* _Text under study_

──────

C&E is delighted to announce that James Butcher has joined the firm in the position of Practice Lead for Europe. James comes to C&E from Springer Nature, where he was Vice President of the Nature journals. He was responsible for the Nature journals’ editorial and commercial strategy and managed a team of 500 editors, journalists and publishers who produce Nature, the Nature research journals, the Nature Reviews journals, and Nature Communications. James contributed heavily to the group’s open access strategy, which included the publishing development of Scientific Reports, the Communications journals, and Nature Communications, as well as overseeing the OA transition on Nature and the Nature research journals.

──────

* _Work to complete_
Reproduce the hiring announcement word for word, everything from "C&E is delighted" down to "Nature research journals.".

──────

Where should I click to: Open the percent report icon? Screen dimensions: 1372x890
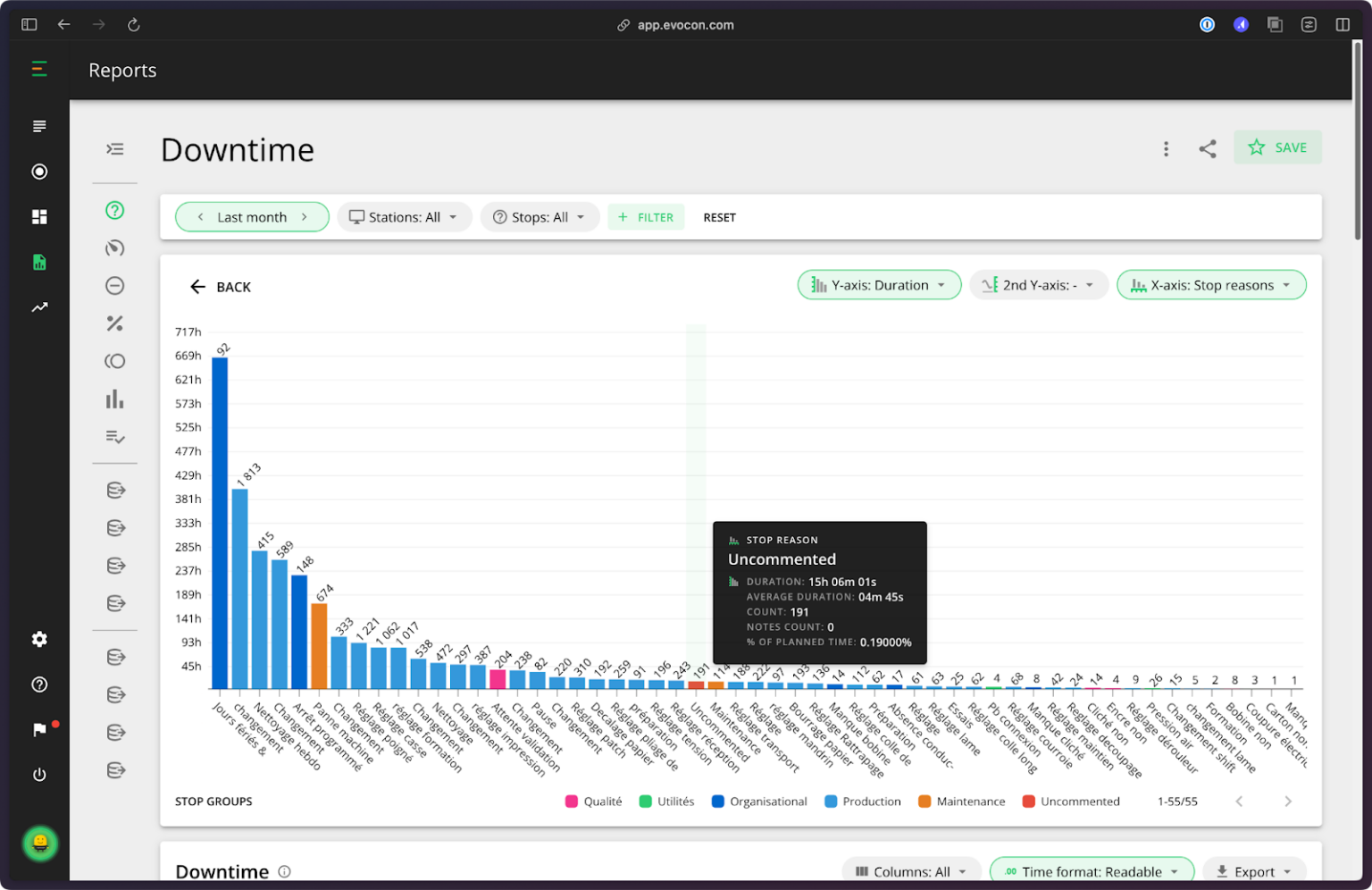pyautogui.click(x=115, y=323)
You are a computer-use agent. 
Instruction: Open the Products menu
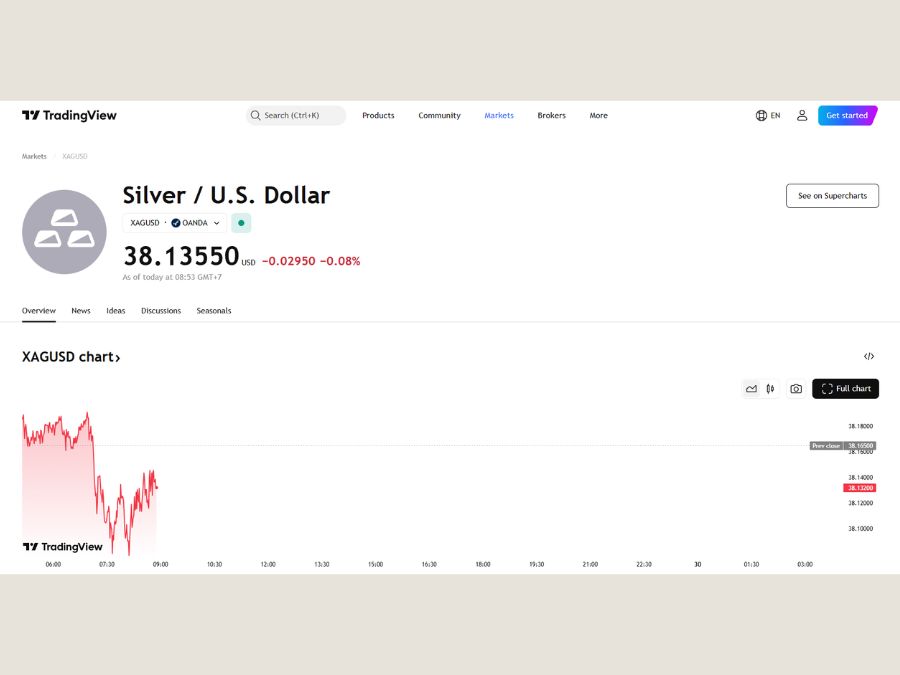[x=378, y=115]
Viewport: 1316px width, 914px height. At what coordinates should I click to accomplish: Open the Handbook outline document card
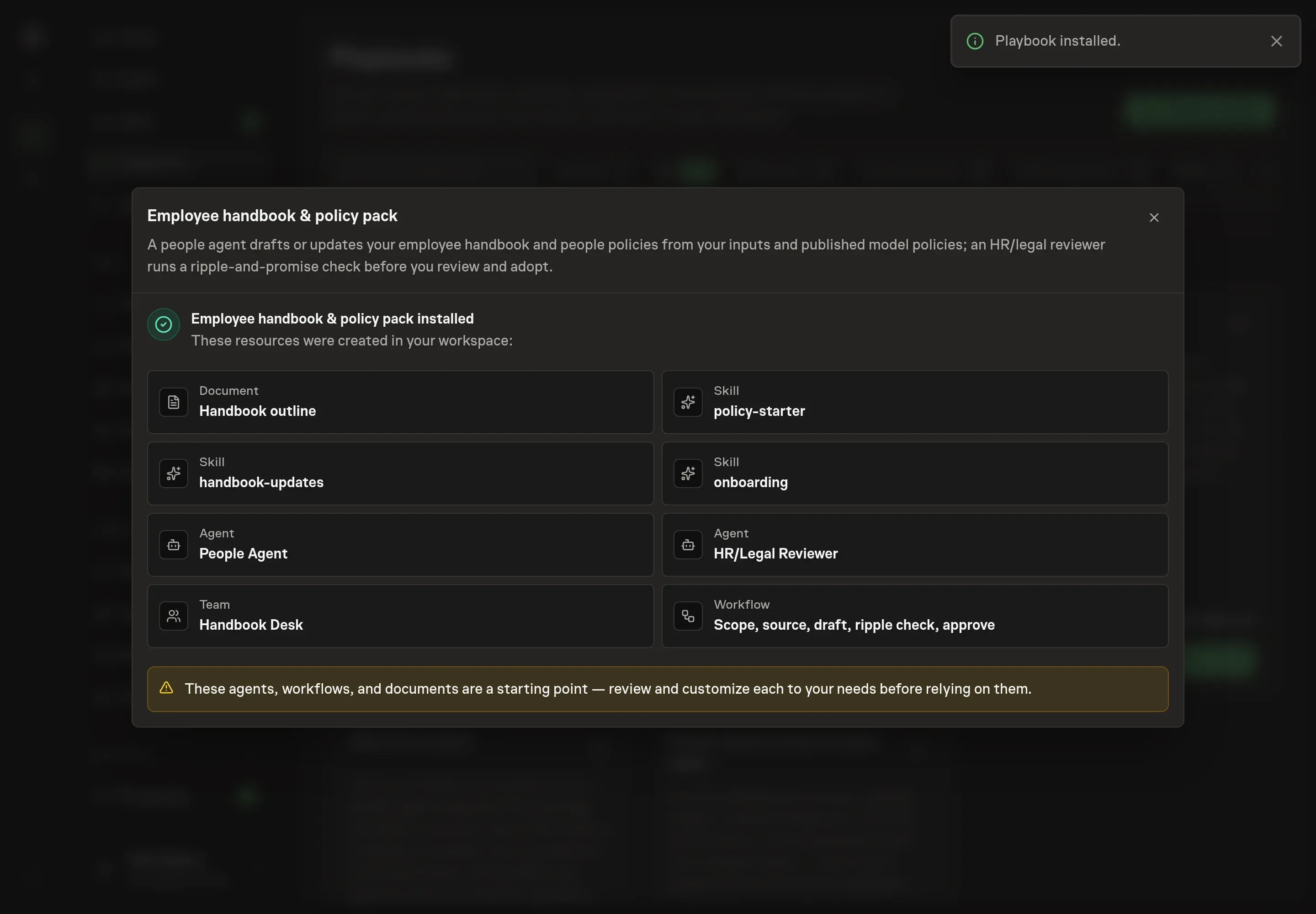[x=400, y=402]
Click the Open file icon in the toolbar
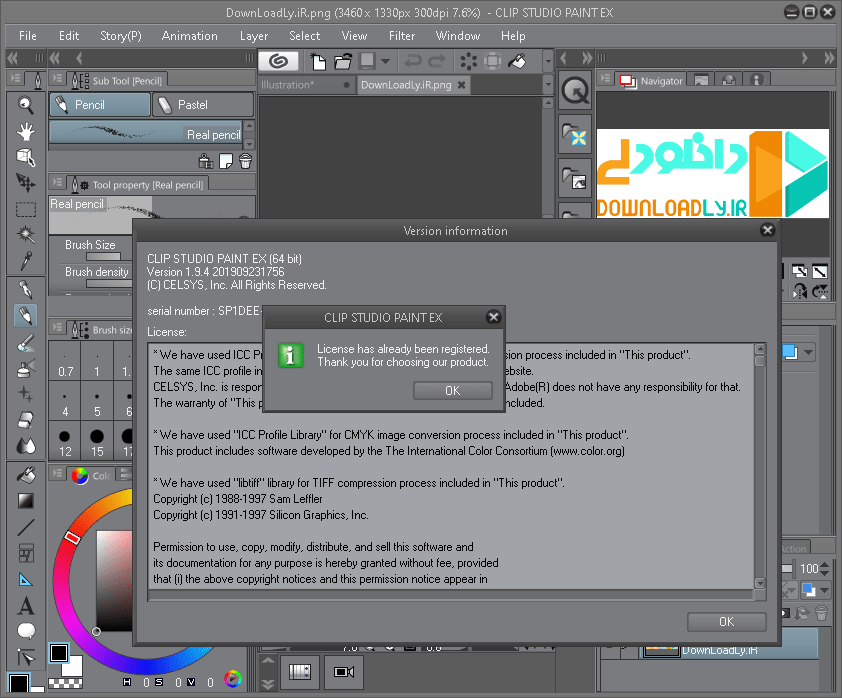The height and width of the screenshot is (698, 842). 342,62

──────

* _Final answer_
C&E is delighted to announce that James Butcher has joined the firm in the position of Practice Lead for Europe. James comes to C&E from Springer Nature, where he was Vice President of the Nature journals. He was responsible for the Nature journals’ editorial and commercial strategy and managed a team of 500 editors, journalists and publishers who produce Nature, the Nature research journals, the Nature Reviews journals, and Nature Communications. James contributed heavily to the group’s open access strategy, which included the publishing development of Scientific Reports, the Communications journals, and Nature Communications, as well as overseeing the OA transition on Nature and the Nature research journals.